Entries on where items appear

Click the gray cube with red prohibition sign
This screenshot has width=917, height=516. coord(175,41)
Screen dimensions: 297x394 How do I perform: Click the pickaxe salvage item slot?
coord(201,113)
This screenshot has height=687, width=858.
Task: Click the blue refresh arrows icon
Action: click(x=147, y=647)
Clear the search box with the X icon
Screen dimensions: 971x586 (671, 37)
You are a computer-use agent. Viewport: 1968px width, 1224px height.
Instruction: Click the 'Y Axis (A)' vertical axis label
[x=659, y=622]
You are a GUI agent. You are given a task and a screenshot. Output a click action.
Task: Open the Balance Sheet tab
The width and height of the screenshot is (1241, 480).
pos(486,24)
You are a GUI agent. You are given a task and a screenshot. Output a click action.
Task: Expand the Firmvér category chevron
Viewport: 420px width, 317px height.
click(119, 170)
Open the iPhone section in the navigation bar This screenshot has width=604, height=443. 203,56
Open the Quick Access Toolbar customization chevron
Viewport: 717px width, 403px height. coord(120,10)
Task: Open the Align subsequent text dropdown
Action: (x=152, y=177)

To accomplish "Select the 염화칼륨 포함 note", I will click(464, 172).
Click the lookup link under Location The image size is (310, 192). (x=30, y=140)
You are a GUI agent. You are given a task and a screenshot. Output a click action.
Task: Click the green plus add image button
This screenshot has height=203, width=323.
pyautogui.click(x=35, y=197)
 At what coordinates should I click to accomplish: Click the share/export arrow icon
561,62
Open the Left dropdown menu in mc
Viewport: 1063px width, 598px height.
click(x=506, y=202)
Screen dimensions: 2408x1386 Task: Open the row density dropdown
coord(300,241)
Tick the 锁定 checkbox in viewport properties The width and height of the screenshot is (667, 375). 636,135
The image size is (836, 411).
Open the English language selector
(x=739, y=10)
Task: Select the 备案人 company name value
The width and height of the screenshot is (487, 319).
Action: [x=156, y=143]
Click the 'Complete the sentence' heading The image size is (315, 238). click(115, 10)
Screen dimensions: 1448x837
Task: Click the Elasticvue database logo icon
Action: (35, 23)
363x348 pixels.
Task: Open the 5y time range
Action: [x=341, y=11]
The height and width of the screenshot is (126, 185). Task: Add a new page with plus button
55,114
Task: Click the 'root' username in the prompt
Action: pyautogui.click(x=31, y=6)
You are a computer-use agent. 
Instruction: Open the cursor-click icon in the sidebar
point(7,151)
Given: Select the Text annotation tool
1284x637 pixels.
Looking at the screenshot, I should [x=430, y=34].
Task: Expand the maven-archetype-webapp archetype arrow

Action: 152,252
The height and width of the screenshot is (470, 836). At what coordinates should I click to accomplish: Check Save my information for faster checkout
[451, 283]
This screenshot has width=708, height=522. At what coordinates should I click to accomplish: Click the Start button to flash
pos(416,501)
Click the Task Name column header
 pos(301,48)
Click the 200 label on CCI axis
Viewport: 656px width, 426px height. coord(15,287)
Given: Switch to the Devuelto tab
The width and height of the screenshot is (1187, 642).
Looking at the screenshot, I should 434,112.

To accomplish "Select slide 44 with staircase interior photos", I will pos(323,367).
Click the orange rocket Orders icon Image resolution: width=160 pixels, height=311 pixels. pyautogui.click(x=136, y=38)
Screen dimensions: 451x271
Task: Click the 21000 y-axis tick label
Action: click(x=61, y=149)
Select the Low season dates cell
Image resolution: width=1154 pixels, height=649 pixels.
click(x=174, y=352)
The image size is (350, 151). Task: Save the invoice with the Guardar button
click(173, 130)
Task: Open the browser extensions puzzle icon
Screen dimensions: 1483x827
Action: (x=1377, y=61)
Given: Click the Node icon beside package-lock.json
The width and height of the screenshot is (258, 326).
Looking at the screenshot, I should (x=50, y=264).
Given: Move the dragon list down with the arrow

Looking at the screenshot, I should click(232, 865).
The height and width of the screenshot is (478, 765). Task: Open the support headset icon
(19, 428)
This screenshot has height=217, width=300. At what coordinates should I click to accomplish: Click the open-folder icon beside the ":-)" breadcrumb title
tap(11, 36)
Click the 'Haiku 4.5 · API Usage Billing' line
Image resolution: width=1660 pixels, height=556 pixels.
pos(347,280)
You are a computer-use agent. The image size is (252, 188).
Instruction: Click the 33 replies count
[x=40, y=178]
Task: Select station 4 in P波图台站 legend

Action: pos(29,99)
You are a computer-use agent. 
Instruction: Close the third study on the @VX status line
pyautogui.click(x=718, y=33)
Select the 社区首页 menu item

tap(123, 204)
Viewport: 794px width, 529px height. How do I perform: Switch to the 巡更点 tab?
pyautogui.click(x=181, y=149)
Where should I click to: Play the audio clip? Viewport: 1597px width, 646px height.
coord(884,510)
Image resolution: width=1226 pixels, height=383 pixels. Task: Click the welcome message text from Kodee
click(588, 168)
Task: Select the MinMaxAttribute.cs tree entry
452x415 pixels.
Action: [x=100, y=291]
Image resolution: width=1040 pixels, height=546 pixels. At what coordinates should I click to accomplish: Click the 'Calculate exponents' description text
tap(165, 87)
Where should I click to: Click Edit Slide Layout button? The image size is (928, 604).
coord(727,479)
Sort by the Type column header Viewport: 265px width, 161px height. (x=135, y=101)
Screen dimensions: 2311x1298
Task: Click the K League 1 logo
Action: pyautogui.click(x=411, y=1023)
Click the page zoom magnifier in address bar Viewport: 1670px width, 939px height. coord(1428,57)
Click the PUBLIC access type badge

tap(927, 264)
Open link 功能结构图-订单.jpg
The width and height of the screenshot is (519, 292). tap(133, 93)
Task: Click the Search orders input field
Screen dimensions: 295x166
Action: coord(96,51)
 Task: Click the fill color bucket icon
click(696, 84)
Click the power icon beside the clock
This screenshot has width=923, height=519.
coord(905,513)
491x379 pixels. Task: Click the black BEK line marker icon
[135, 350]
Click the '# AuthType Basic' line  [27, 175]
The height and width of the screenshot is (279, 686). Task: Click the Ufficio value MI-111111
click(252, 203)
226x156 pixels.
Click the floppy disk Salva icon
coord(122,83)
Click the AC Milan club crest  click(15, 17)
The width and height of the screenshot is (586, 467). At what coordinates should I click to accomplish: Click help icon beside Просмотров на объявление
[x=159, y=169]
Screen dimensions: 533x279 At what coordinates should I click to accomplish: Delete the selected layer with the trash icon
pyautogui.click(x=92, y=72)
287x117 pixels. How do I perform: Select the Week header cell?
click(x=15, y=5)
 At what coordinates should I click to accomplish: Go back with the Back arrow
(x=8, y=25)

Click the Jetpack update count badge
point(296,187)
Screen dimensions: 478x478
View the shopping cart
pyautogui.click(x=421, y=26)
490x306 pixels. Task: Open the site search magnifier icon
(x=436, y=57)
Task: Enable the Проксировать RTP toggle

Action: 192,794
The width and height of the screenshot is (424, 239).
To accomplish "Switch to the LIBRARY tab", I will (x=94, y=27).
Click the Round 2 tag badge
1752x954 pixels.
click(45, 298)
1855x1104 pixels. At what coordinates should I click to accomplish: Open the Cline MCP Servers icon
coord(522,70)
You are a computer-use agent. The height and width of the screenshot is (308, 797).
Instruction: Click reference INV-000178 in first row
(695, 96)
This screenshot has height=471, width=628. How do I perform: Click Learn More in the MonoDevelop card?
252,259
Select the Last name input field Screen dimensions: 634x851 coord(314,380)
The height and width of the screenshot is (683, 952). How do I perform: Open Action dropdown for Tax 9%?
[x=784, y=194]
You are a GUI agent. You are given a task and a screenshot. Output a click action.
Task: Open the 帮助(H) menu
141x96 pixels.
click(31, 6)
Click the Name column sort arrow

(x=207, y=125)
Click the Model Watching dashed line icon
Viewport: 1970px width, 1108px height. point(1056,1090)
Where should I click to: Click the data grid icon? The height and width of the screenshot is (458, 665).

- What to produce
Recast all of the lines of the items above as a numbered list, leaving out the blank lines.

- Response below
1. Click the gray cube with red prohibition sign
2. This screenshot has width=917, height=516. coord(175,41)
3. Screen dimensions: 297x394 How do I perform: Click the pickaxe salvage item slot?
4. coord(201,113)
5. This screenshot has height=687, width=858.
6. Task: Click the blue refresh arrows icon
7. Action: click(x=147, y=647)
8. Clear the search box with the X icon
9. Screen dimensions: 971x586 (671, 37)
10. You are a computer-use agent. Viewport: 1968px width, 1224px height.
11. Instruction: Click the 'Y Axis (A)' vertical axis label
12. [x=659, y=622]
13. You are a GUI agent. You are given a task and a screenshot. Output a click action.
14. Task: Open the Balance Sheet tab
15. The width and height of the screenshot is (1241, 480).
16. pos(486,24)
17. You are a GUI agent. You are given a task and a screenshot. Output a click action.
18. Task: Expand the Firmvér category chevron
19. Viewport: 420px width, 317px height.
20. click(119, 170)
21. Open the iPhone section in the navigation bar This screenshot has width=604, height=443. 203,56
22. Open the Quick Access Toolbar customization chevron
23. Viewport: 717px width, 403px height. coord(120,10)
24. Task: Open the Align subsequent text dropdown
25. Action: (x=152, y=177)
26. To accomplish "Select the 염화칼륨 포함 note", I will click(464, 172).
27. Click the lookup link under Location The image size is (310, 192). (x=30, y=140)
28. You are a GUI agent. You are given a task and a screenshot. Output a click action.
29. Task: Click the green plus add image button
30. This screenshot has height=203, width=323.
31. pyautogui.click(x=35, y=197)
32.  At what coordinates should I click to accomplish: Click the share/export arrow icon
33. 561,62
34. Open the Left dropdown menu in mc
35. Viewport: 1063px width, 598px height.
36. click(x=506, y=202)
37. Screen dimensions: 2408x1386 Task: Open the row density dropdown
38. coord(300,241)
39. Tick the 锁定 checkbox in viewport properties The width and height of the screenshot is (667, 375). 636,135
40. The image size is (836, 411).
41. Open the English language selector
42. (x=739, y=10)
43. Task: Select the 备案人 company name value
44. The width and height of the screenshot is (487, 319).
45. Action: [x=156, y=143]
46. Click the 'Complete the sentence' heading The image size is (315, 238). click(115, 10)
47. Screen dimensions: 1448x837
48. Task: Click the Elasticvue database logo icon
49. Action: (35, 23)
50. 363x348 pixels.
51. Task: Open the 5y time range
52. Action: [x=341, y=11]
53. The height and width of the screenshot is (126, 185). Task: Add a new page with plus button
54. 55,114
55. Task: Click the 'root' username in the prompt
56. Action: pyautogui.click(x=31, y=6)
57. You are a computer-use agent. 
58. Instruction: Open the cursor-click icon in the sidebar
59. point(7,151)
60. Given: Select the Text annotation tool
61. 1284x637 pixels.
62. Looking at the screenshot, I should [x=430, y=34].
63. Task: Expand the maven-archetype-webapp archetype arrow
64. Action: 152,252
65. The height and width of the screenshot is (470, 836). At what coordinates should I click to accomplish: Check Save my information for faster checkout
66. [451, 283]
67. This screenshot has width=708, height=522. At what coordinates should I click to accomplish: Click the Start button to flash
68. pos(416,501)
69. Click the Task Name column header
70.  pos(301,48)
71. Click the 200 label on CCI axis
72. Viewport: 656px width, 426px height. coord(15,287)
73. Given: Switch to the Devuelto tab
74. The width and height of the screenshot is (1187, 642).
75. Looking at the screenshot, I should 434,112.
76. To accomplish "Select slide 44 with staircase interior photos", I will pos(323,367).
77. Click the orange rocket Orders icon Image resolution: width=160 pixels, height=311 pixels. pyautogui.click(x=136, y=38)
78. Screen dimensions: 451x271
79. Task: Click the 21000 y-axis tick label
80. Action: click(x=61, y=149)
81. Select the Low season dates cell
82. Image resolution: width=1154 pixels, height=649 pixels.
83. click(x=174, y=352)
84. The image size is (350, 151). Task: Save the invoice with the Guardar button
85. click(173, 130)
86. Task: Open the browser extensions puzzle icon
87. Screen dimensions: 1483x827
88. Action: (x=1377, y=61)
89. Given: Click the Node icon beside package-lock.json
90. The width and height of the screenshot is (258, 326).
91. Looking at the screenshot, I should (x=50, y=264).
92. Given: Move the dragon list down with the arrow
93. Looking at the screenshot, I should click(232, 865).
94. The height and width of the screenshot is (478, 765). Task: Open the support headset icon
95. (19, 428)
96. This screenshot has height=217, width=300. At what coordinates should I click to accomplish: Click the open-folder icon beside the ":-)" breadcrumb title
97. tap(11, 36)
98. Click the 'Haiku 4.5 · API Usage Billing' line
99. Image resolution: width=1660 pixels, height=556 pixels.
100. pos(347,280)
101. You are a computer-use agent. The image size is (252, 188).
102. Instruction: Click the 33 replies count
103. [x=40, y=178]
104. Task: Select station 4 in P波图台站 legend
105. Action: pos(29,99)
106. You are a computer-use agent. 
107. Instruction: Close the third study on the @VX status line
108. pyautogui.click(x=718, y=33)
109. Select the 社区首页 menu item
110. tap(123, 204)
111. Viewport: 794px width, 529px height. How do I perform: Switch to the 巡更点 tab?
112. pyautogui.click(x=181, y=149)
113. Where should I click to: Play the audio clip? Viewport: 1597px width, 646px height.
114. coord(884,510)
115. Image resolution: width=1226 pixels, height=383 pixels. Task: Click the welcome message text from Kodee
116. click(588, 168)
117. Task: Select the MinMaxAttribute.cs tree entry
118. 452x415 pixels.
119. Action: [x=100, y=291]
120. Image resolution: width=1040 pixels, height=546 pixels. At what coordinates should I click to accomplish: Click the 'Calculate exponents' description text
121. tap(165, 87)
122. Where should I click to: Click Edit Slide Layout button? The image size is (928, 604).
123. coord(727,479)
124. Sort by the Type column header Viewport: 265px width, 161px height. (x=135, y=101)
125. Screen dimensions: 2311x1298
126. Task: Click the K League 1 logo
127. Action: pyautogui.click(x=411, y=1023)
128. Click the page zoom magnifier in address bar Viewport: 1670px width, 939px height. coord(1428,57)
129. Click the PUBLIC access type badge
130. tap(927, 264)
131. Open link 功能结构图-订单.jpg
132. The width and height of the screenshot is (519, 292). tap(133, 93)
133. Task: Click the Search orders input field
134. Screen dimensions: 295x166
135. Action: coord(96,51)
136.  Task: Click the fill color bucket icon
137. click(696, 84)
138. Click the power icon beside the clock
139. This screenshot has width=923, height=519.
140. coord(905,513)
141. 491x379 pixels. Task: Click the black BEK line marker icon
142. [135, 350]
143. Click the '# AuthType Basic' line  [27, 175]
144. The height and width of the screenshot is (279, 686). Task: Click the Ufficio value MI-111111
145. click(252, 203)
146. 226x156 pixels.
147. Click the floppy disk Salva icon
148. coord(122,83)
149. Click the AC Milan club crest  click(15, 17)
150. The width and height of the screenshot is (586, 467). At what coordinates should I click to accomplish: Click help icon beside Просмотров на объявление
151. [x=159, y=169]
152. Screen dimensions: 533x279 At what coordinates should I click to accomplish: Delete the selected layer with the trash icon
153. pyautogui.click(x=92, y=72)
154. 287x117 pixels. How do I perform: Select the Week header cell?
155. click(x=15, y=5)
156.  At what coordinates should I click to accomplish: Go back with the Back arrow
157. (x=8, y=25)
158. Click the Jetpack update count badge
159. point(296,187)
160. Screen dimensions: 478x478
161. View the shopping cart
162. pyautogui.click(x=421, y=26)
163. 490x306 pixels. Task: Open the site search magnifier icon
164. (x=436, y=57)
165. Task: Enable the Проксировать RTP toggle
166. Action: 192,794
167. The width and height of the screenshot is (424, 239).
168. To accomplish "Switch to the LIBRARY tab", I will (x=94, y=27).
169. Click the Round 2 tag badge
170. 1752x954 pixels.
171. click(45, 298)
172. 1855x1104 pixels. At what coordinates should I click to accomplish: Open the Cline MCP Servers icon
173. coord(522,70)
174. You are a computer-use agent. The height and width of the screenshot is (308, 797).
175. Instruction: Click reference INV-000178 in first row
176. (695, 96)
177. This screenshot has height=471, width=628. How do I perform: Click Learn More in the MonoDevelop card?
178. 252,259
179. Select the Last name input field Screen dimensions: 634x851 coord(314,380)
180. The height and width of the screenshot is (683, 952). How do I perform: Open Action dropdown for Tax 9%?
181. [x=784, y=194]
182. You are a GUI agent. You are given a task and a screenshot. Output a click action.
183. Task: Open the 帮助(H) menu
184. 141x96 pixels.
185. click(31, 6)
186. Click the Name column sort arrow
187. (x=207, y=125)
188. Click the Model Watching dashed line icon
189. Viewport: 1970px width, 1108px height. point(1056,1090)
190. Where should I click to: Click the data grid icon? The height and width of the screenshot is (458, 665).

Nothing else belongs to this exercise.